◆ EXERCISE AIM:
Start the copy at the line holding "You are a GUI" and continue it exactly through the last line of the entries, leaving out pictures and anything else.

::::::

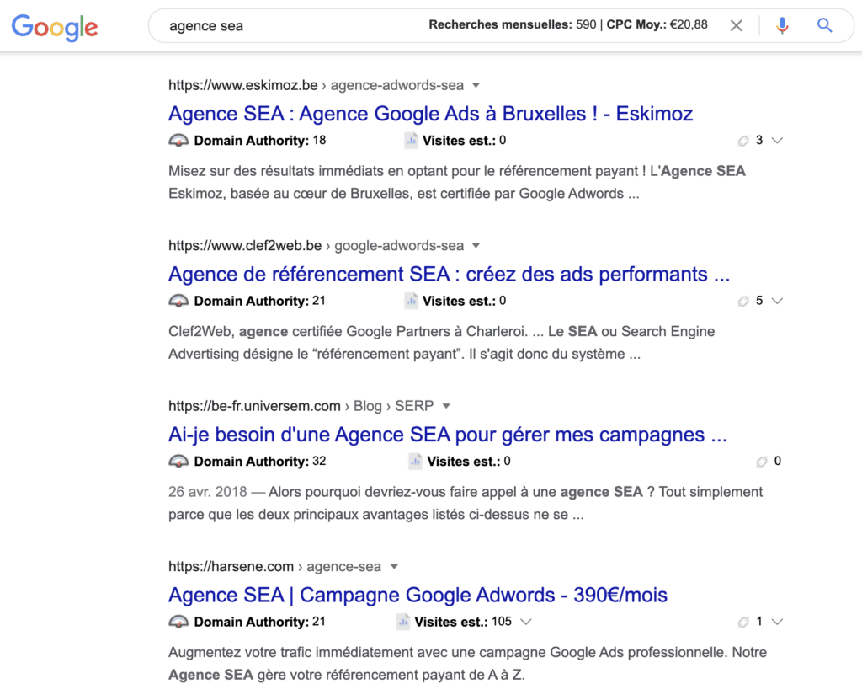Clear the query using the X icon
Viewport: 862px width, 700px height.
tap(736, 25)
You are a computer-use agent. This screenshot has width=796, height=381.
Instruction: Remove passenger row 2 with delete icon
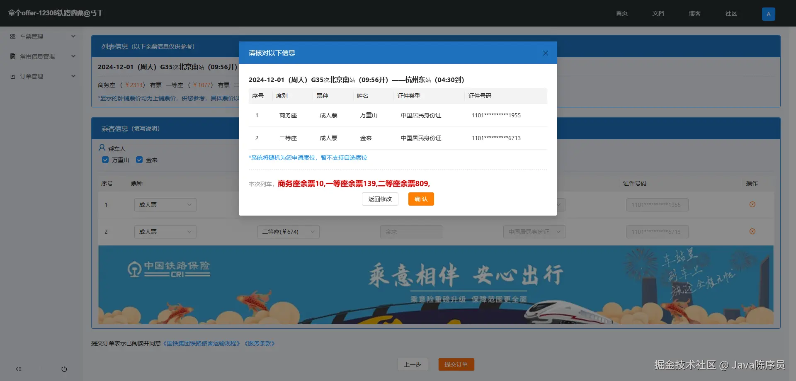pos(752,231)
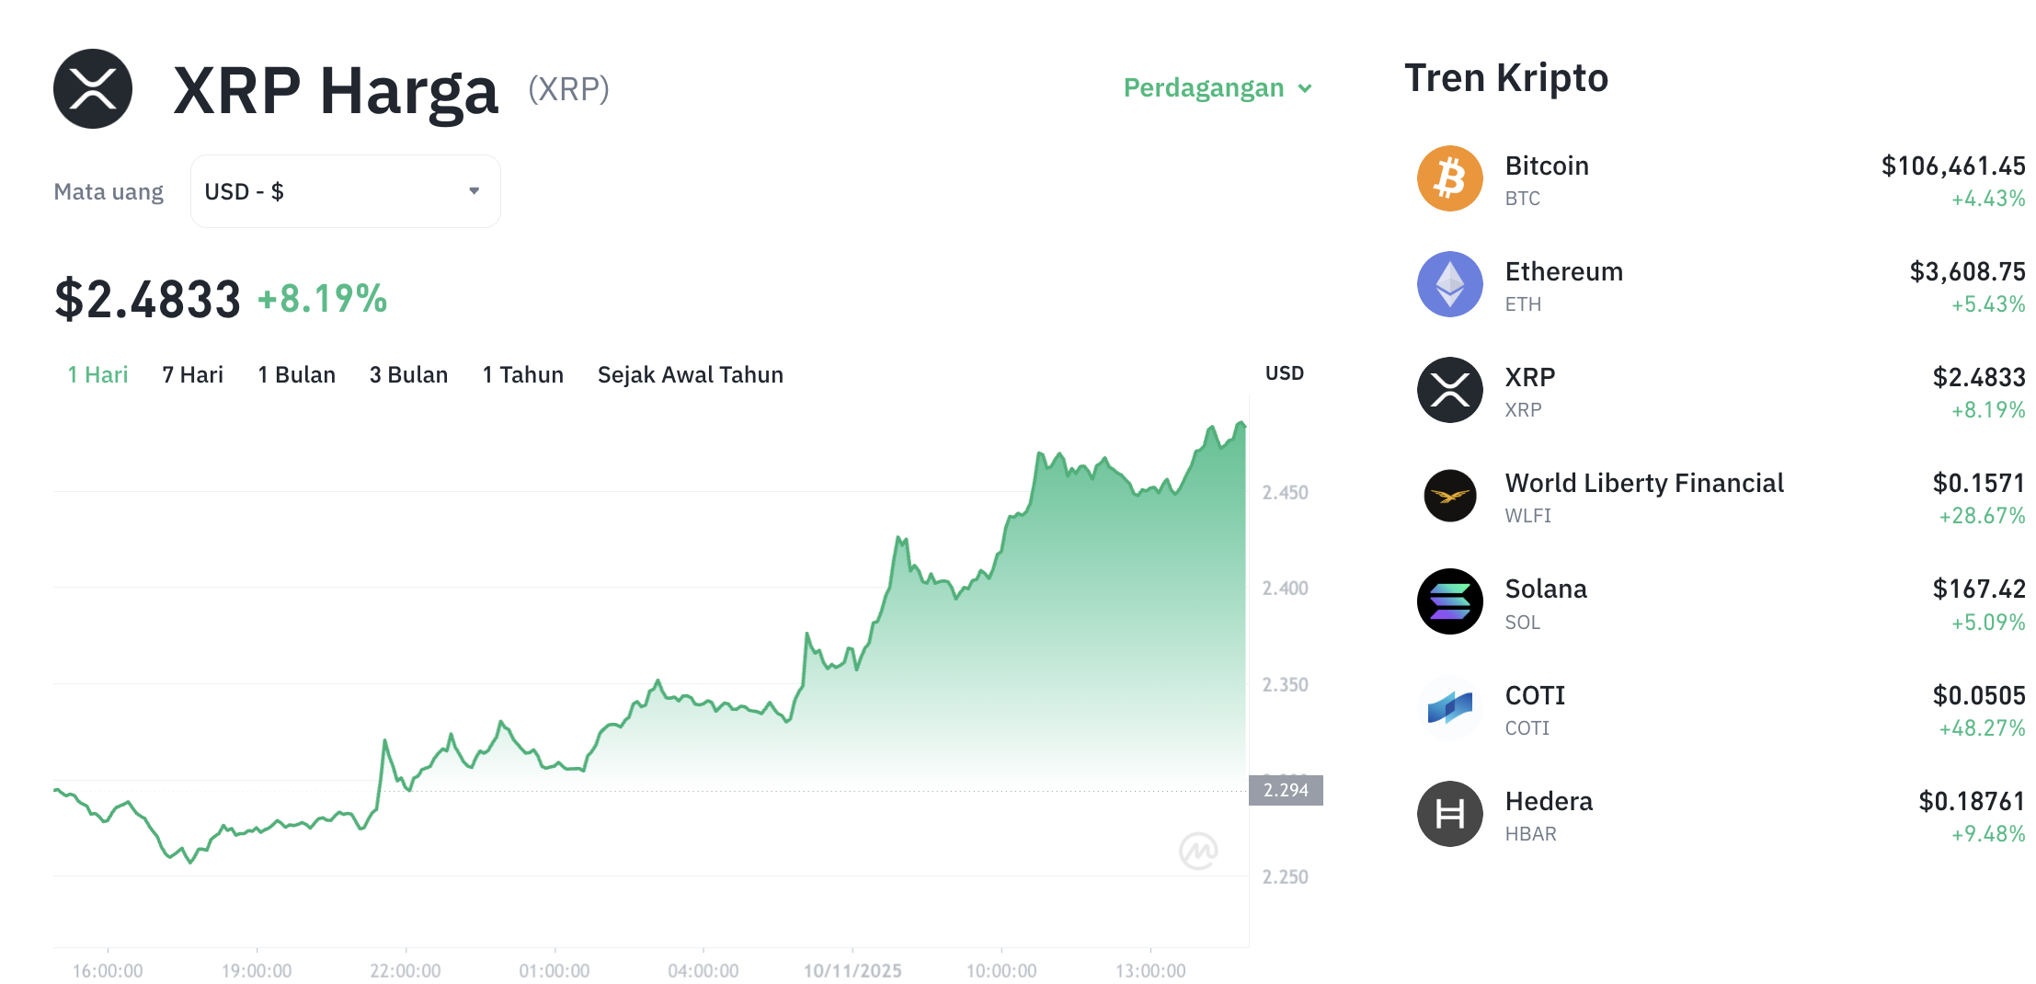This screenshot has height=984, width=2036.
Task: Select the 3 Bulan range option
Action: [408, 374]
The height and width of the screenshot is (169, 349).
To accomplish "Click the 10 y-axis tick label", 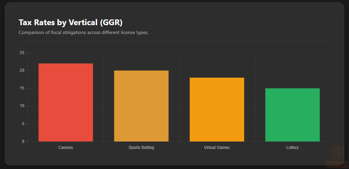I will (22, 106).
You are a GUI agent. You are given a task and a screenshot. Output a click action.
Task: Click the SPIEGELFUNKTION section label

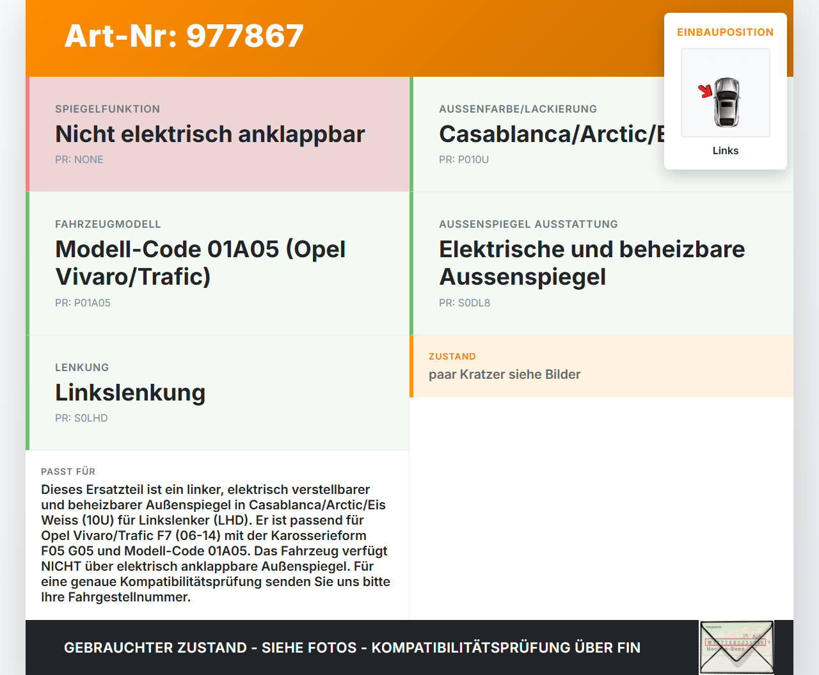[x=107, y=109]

::::::

◆ ANSWER AREA:
You are a GUI agent. You are given a task and a screenshot. Output a click action.
Task: Click the SPIEGELFUNKTION section label

[x=107, y=109]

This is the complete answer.